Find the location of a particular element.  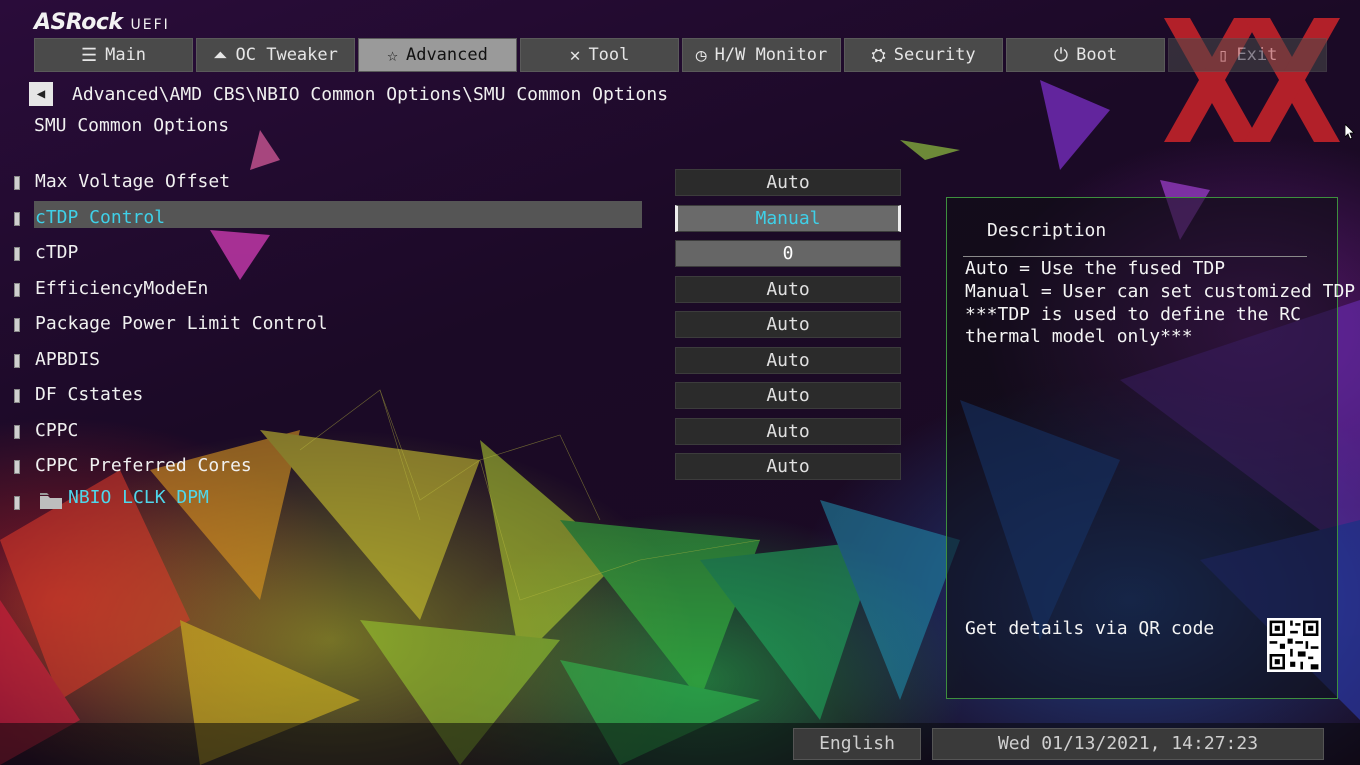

##########

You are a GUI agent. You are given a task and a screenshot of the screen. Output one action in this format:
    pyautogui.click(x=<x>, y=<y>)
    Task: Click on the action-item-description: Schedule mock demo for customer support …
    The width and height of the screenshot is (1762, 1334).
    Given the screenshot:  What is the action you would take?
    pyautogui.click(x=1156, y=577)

##########

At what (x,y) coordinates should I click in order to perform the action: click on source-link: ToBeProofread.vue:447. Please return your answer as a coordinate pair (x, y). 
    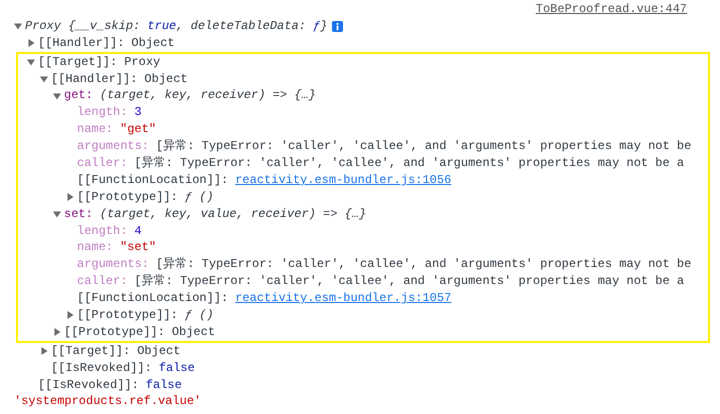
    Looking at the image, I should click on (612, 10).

##########

• **HOW TO COMPLETE THIS TASK**: Reproduce the lines from the one containing "You are a GUI" through the one containing "The width and", inclusive, swapping "mock demo" for "live demo" and leaving everything else unchanged.

• **SOLVED EXERCISE**:
You are a GUI agent. You are given a task and a screenshot of the screen. Output one action in this format:
    pyautogui.click(x=<x>, y=<y>)
    Task: Click on the action-item-description: Schedule live demo for customer support …
    The width and height of the screenshot is (1762, 1334).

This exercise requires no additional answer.